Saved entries
====

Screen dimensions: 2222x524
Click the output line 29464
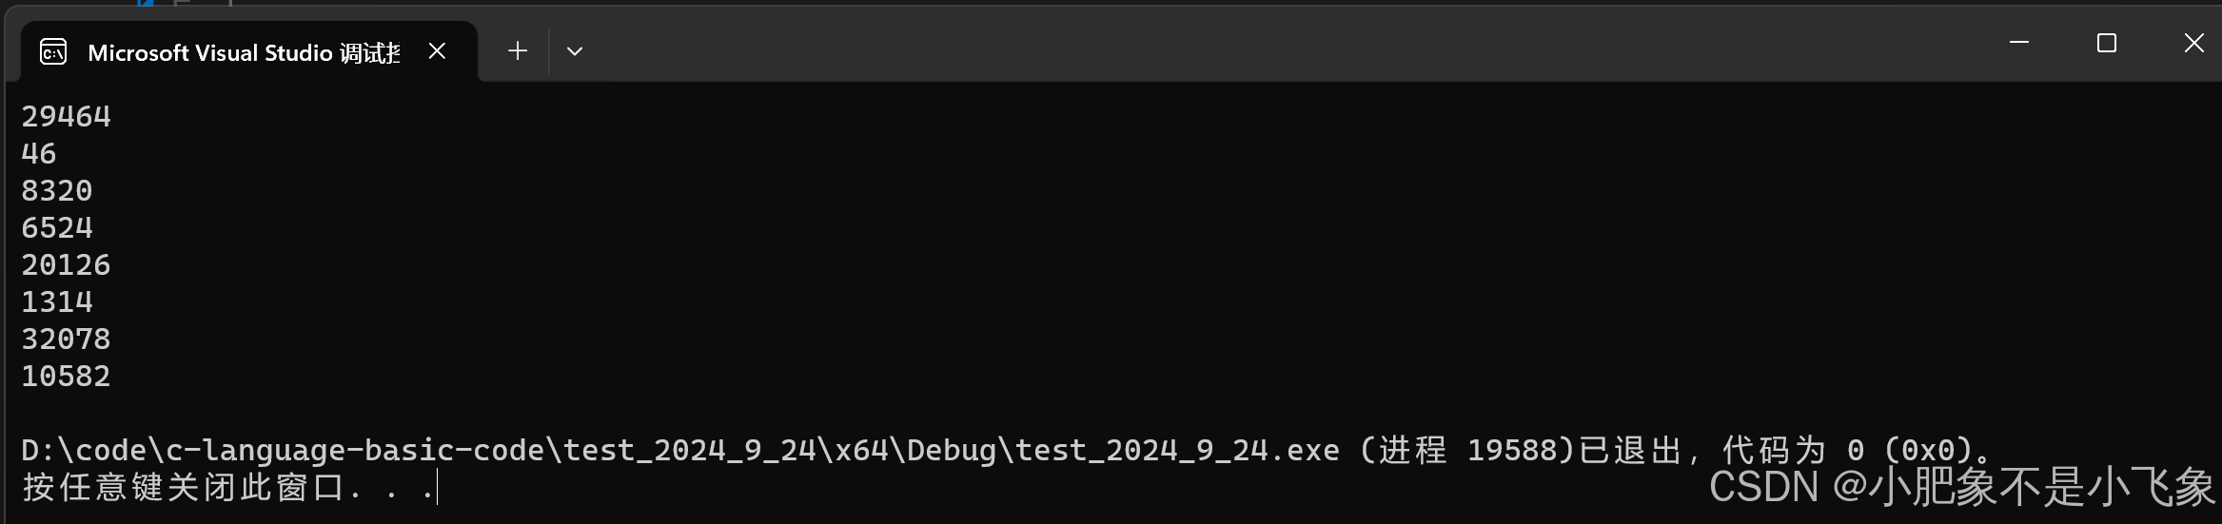pyautogui.click(x=67, y=117)
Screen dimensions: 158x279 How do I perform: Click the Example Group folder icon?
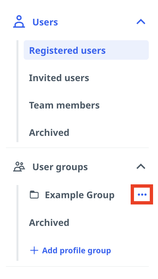34,195
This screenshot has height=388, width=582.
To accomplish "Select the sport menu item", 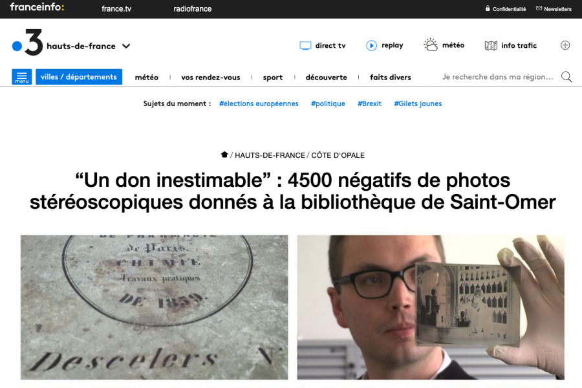I will (x=273, y=77).
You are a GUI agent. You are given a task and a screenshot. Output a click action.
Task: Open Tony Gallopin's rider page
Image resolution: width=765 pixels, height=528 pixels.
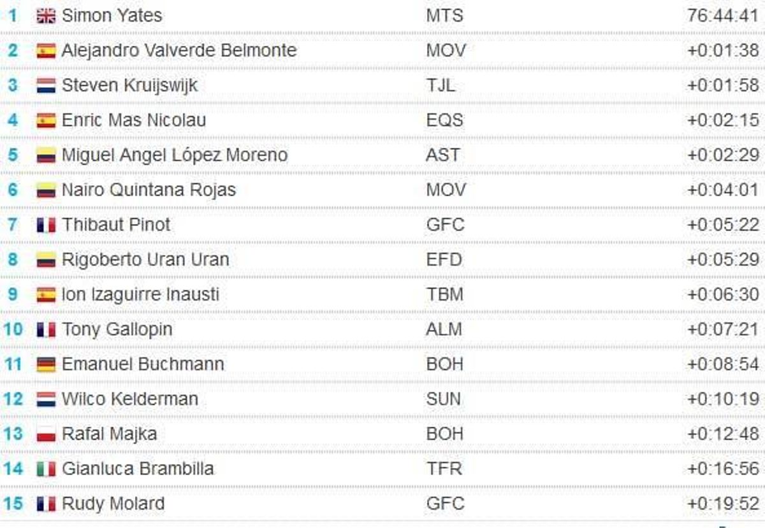pyautogui.click(x=117, y=329)
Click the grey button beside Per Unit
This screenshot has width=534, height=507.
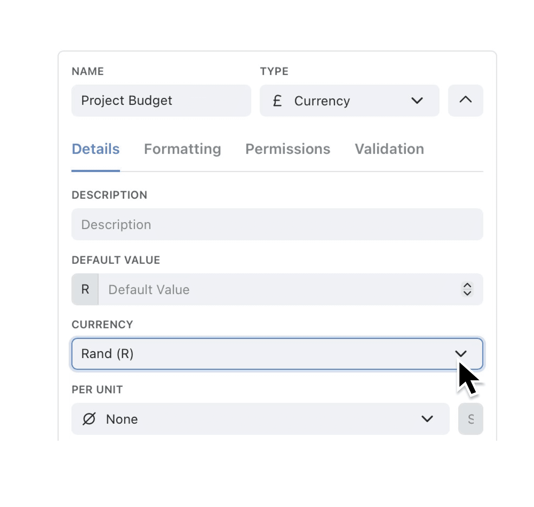click(471, 419)
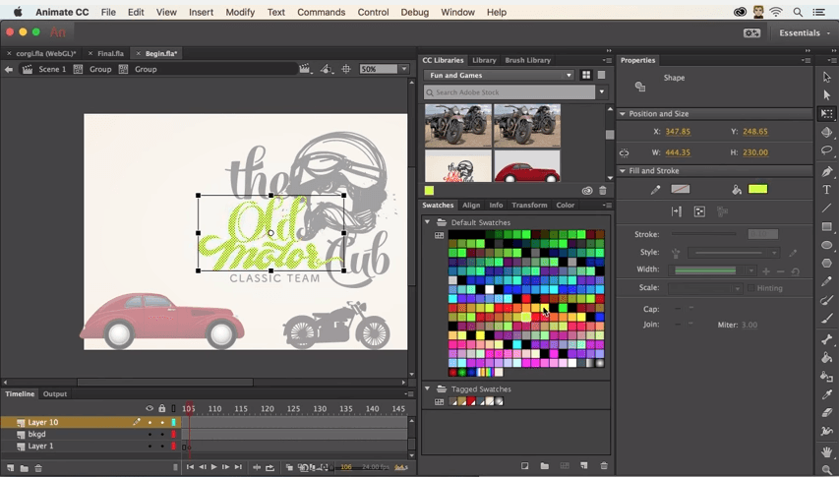Image resolution: width=839 pixels, height=477 pixels.
Task: Toggle lock dot for Layer 1
Action: pyautogui.click(x=162, y=447)
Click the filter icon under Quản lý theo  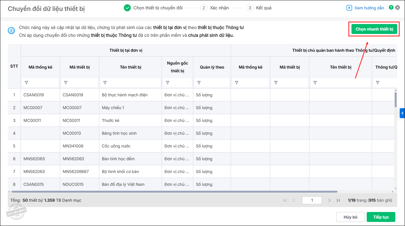199,83
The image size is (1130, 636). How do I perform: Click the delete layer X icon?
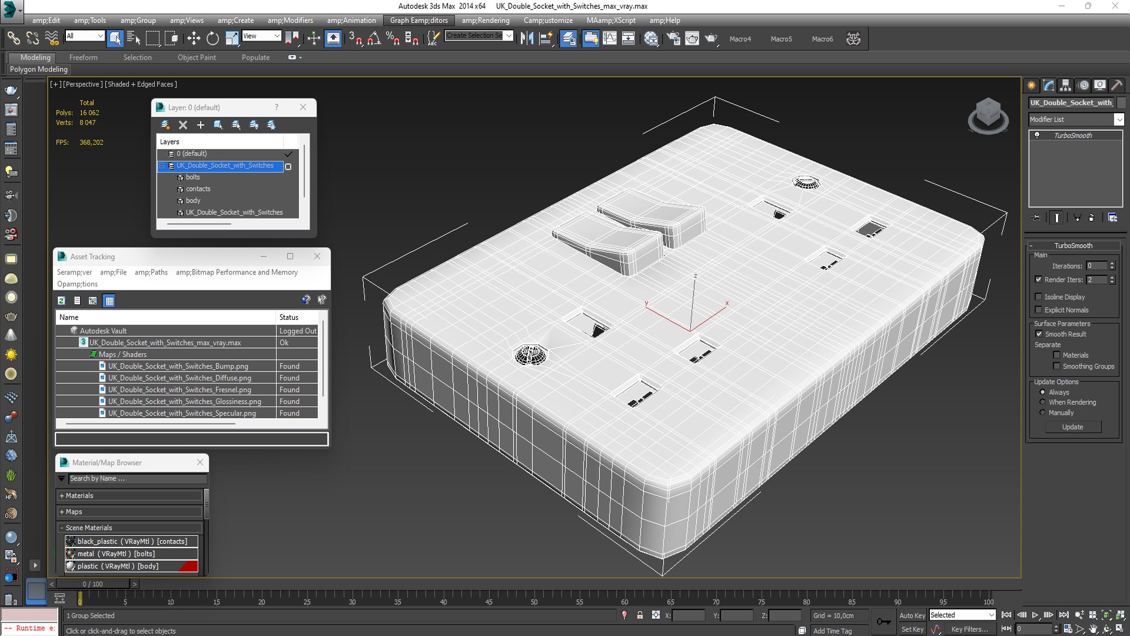pyautogui.click(x=183, y=125)
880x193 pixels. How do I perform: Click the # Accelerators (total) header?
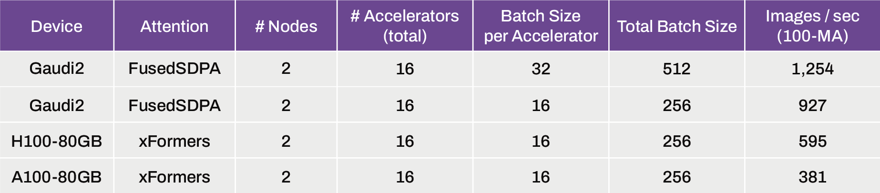405,26

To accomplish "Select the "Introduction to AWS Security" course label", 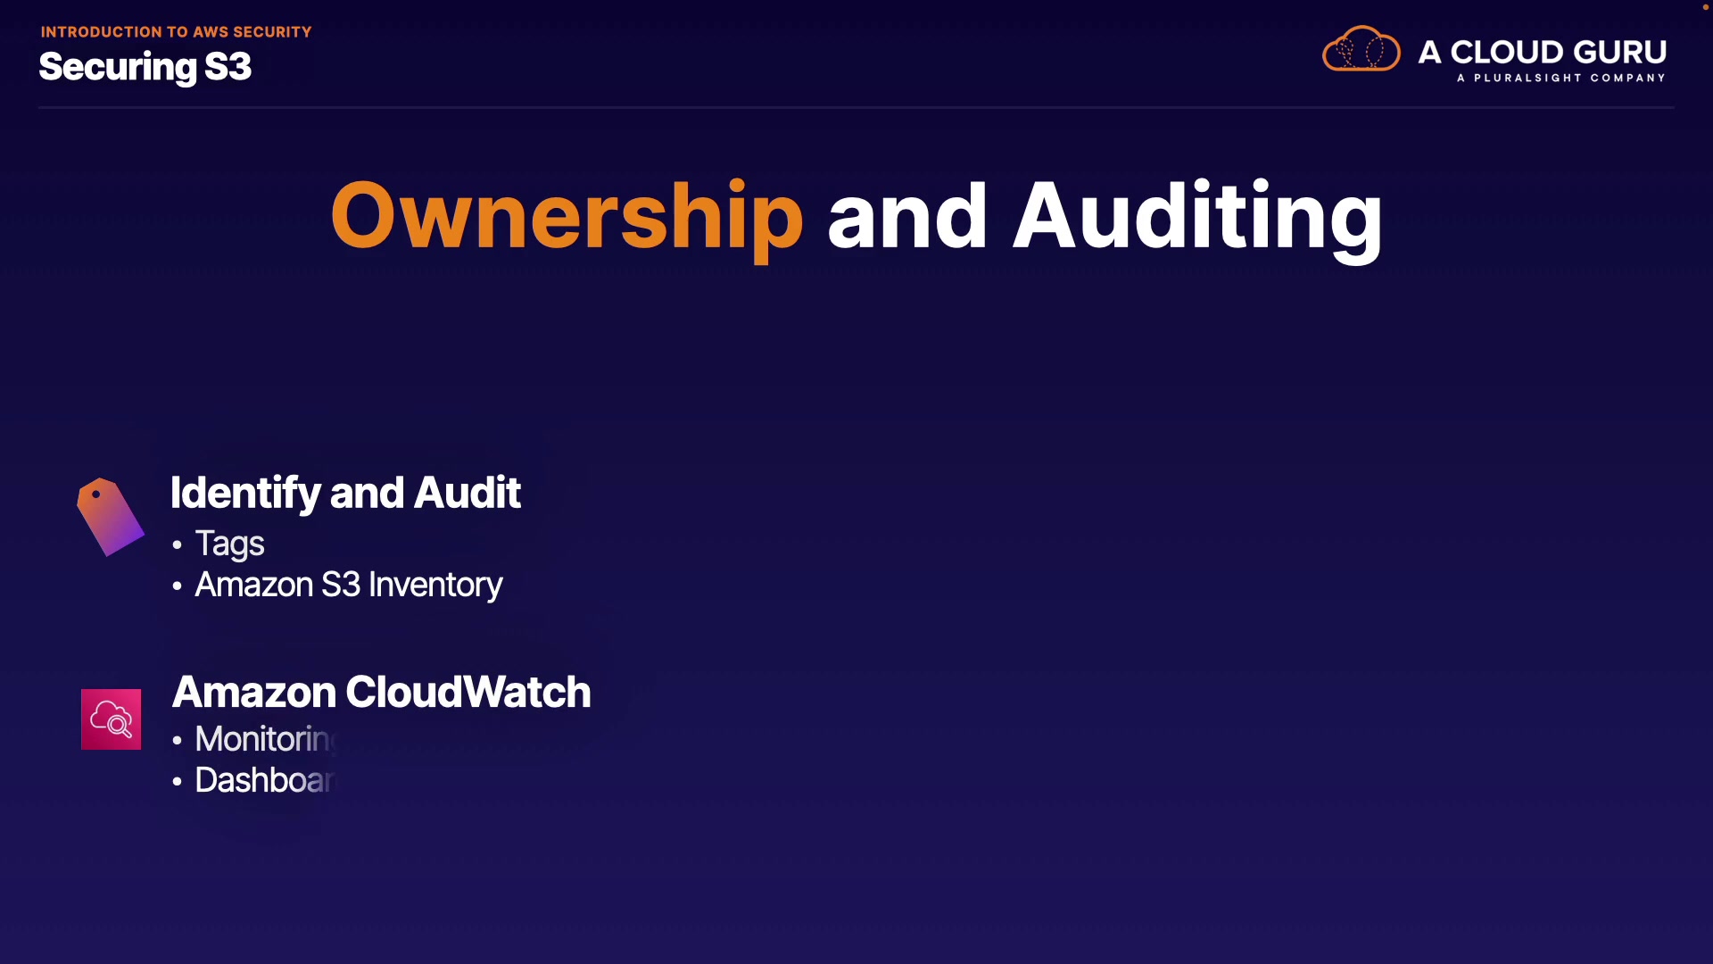I will pos(176,32).
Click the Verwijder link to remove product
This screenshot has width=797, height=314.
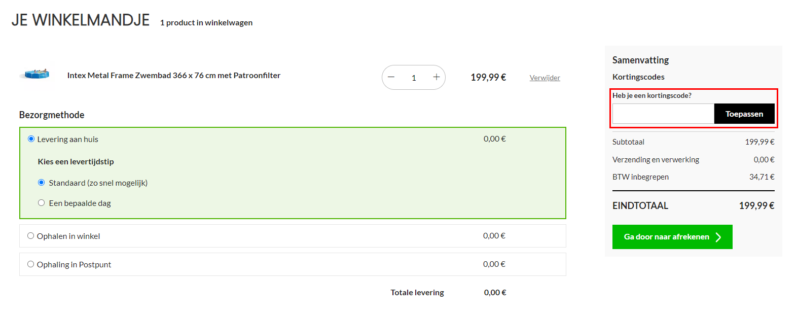545,78
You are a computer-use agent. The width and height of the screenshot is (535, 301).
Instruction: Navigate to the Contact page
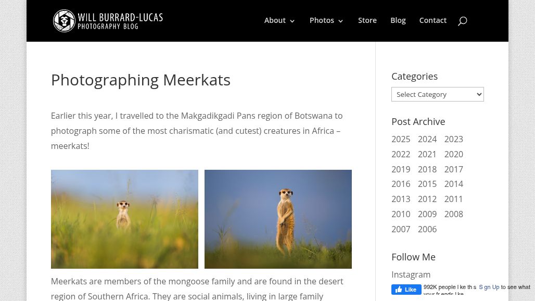point(432,20)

====

▶ _HOW TO COMPLETE THIS TASK_: A copy of each line in the data above that holds the string "agent" is needed.

▶ _OUTPUT OF THE EXERCISE_:
You are a GUI agent. You are given a task and a screenshot. Output a click action.
You are a computer-use agent. The width and height of the screenshot is (535, 301).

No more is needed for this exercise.